LE TUE ISTRUZIONI
Trascrivi parola per parola la parte del testo fornito che comincia con "Arera, l’Autorità per" e prosegue fino a "In cosa consiste?".

Sostituzione impianti elettrici condominiali, bonus e incentivi

Dal primo gennaio 2020 fino al 31 dicembre 2022 sarà possibile ammodernare le colonne montanti degli impianti elettrici condominiali per renderli più sicuri e potenti usufruendo di un bonus. Scopriamo di cosa si tratta

Oggi parliamo di condominio ed in particolare di energia elettrica. Dal primo gennaio 2020 fino al 31 dicembre 2022 sarà possibile ammodernare le colonne montanti degli impianti elettrici condominiali per renderli più sicuri e potenti. Per quest'operazione è previsto un bonus (che non è una detrazione fiscale ma un rimborso spese) di importo variabile,  che verrà riconosciuto a chi rinnoverà i vecchi impianti, realizzati prima del 1970 e nel periodo compreso tra il 1970 e il 1985 se presentano condizioni critiche. Ecco come usufruire del beneficio.

Come fare?

Arera, l’Autorità per l’energia e l’ambiente, nella delibera n.467/2019, prevede questo nuovo incentivo che ha l’obiettivo di premiare i lavori di ammodernamento degli impianti più datati. Per avere diritto a quest'agevolazione, che verrà erogata direttamente dal distributore, il condominio dovrà effettuare i lavori rivolgendosi ad una ditta di fiducia e dovrà conservare tutti i documenti relativi alla spesa per poter poi chiedere il rimborso.

In cosa consiste?

Ai condomini verrà anche data la possibilità di potenziare gli impianti elettrici fino a 6,6 kW. In particolare il bonus è previsto per gli interventi che vengono effettuati sulla colonna montante, ovvero i cavi che raggiungono i contatori dei diversi appartamenti o il pannello comune, se i misuratori sono installati in un unico spazio.

Importo

Il rimborso ha un importo variabile e viene concesso solo a determinate condizioni. Nel dettaglio:

  • per i lavori svolti dal condominio, il bonus avrà un importo di minimo 400 euro e massimo 600 euro per piano; e di 700 fino a 900 euro per utenza.

  • Gli importi aumentano da 700 a 900 euro per piano e da 1000 a 1200 euro per utenza, se il condominio contestualmente ai lavori relativi alla colonna montante installa in un unico vano tutti i misuratori.

  • Inoltre, è prevista un’integrazione di altri 100 euro per ogni metro lineare, fino a un massimo di 1500 metri, se il cavo collega la colonna montante con il confine della proprietà.

DATI GREZZI
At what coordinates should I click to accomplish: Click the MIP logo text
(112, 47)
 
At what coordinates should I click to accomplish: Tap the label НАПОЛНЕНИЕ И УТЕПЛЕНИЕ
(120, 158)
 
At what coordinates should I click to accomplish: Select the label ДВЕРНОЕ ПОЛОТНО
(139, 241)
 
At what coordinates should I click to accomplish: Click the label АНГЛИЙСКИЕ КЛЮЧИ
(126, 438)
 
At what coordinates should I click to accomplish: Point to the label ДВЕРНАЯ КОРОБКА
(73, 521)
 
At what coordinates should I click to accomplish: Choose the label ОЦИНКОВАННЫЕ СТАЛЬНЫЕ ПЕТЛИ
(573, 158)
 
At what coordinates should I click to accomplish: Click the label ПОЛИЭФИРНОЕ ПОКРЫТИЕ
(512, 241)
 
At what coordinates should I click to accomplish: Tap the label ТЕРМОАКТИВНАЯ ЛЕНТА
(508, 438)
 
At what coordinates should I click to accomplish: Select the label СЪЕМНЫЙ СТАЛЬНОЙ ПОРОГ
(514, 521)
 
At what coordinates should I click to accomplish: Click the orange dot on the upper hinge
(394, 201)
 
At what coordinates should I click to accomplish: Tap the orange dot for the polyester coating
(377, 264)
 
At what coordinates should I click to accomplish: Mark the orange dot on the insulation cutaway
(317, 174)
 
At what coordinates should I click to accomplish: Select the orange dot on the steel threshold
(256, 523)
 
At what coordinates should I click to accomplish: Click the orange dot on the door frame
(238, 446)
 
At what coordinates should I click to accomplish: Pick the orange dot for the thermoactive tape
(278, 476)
* * *
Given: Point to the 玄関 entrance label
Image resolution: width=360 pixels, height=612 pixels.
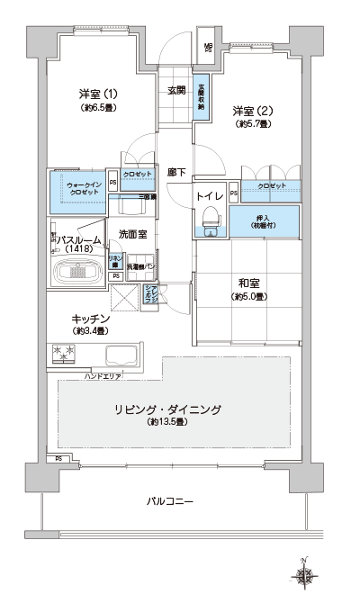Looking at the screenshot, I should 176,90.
==
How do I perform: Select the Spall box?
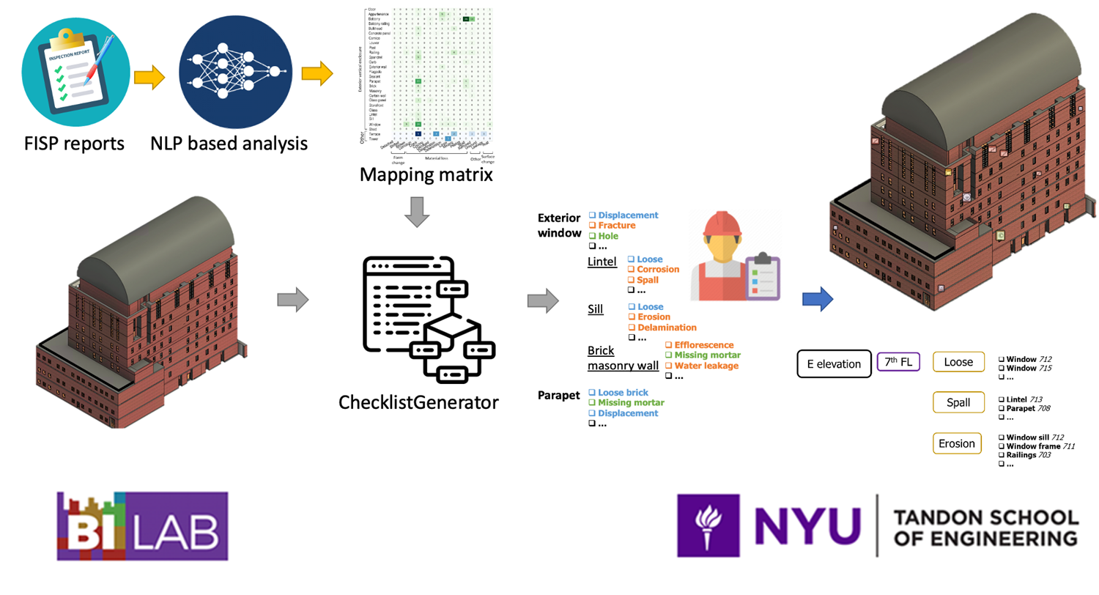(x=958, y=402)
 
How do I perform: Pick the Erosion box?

SOLUZIONE
Arera, l’Autorità per l’energia e l’ambiente, nella delibera n.467/2019, prevede questo nuovo incentivo che ha l’obiettivo di premiare i lavori di ammodernamento degli impianti più datati. Per avere diritto a quest'agevolazione, che verrà erogata direttamente dal distributore, il condominio dovrà effettuare i lavori rivolgendosi ad una ditta di fiducia e dovrà conservare tutti i documenti relativi alla spesa per poter poi chiedere il rimborso.

In cosa consiste?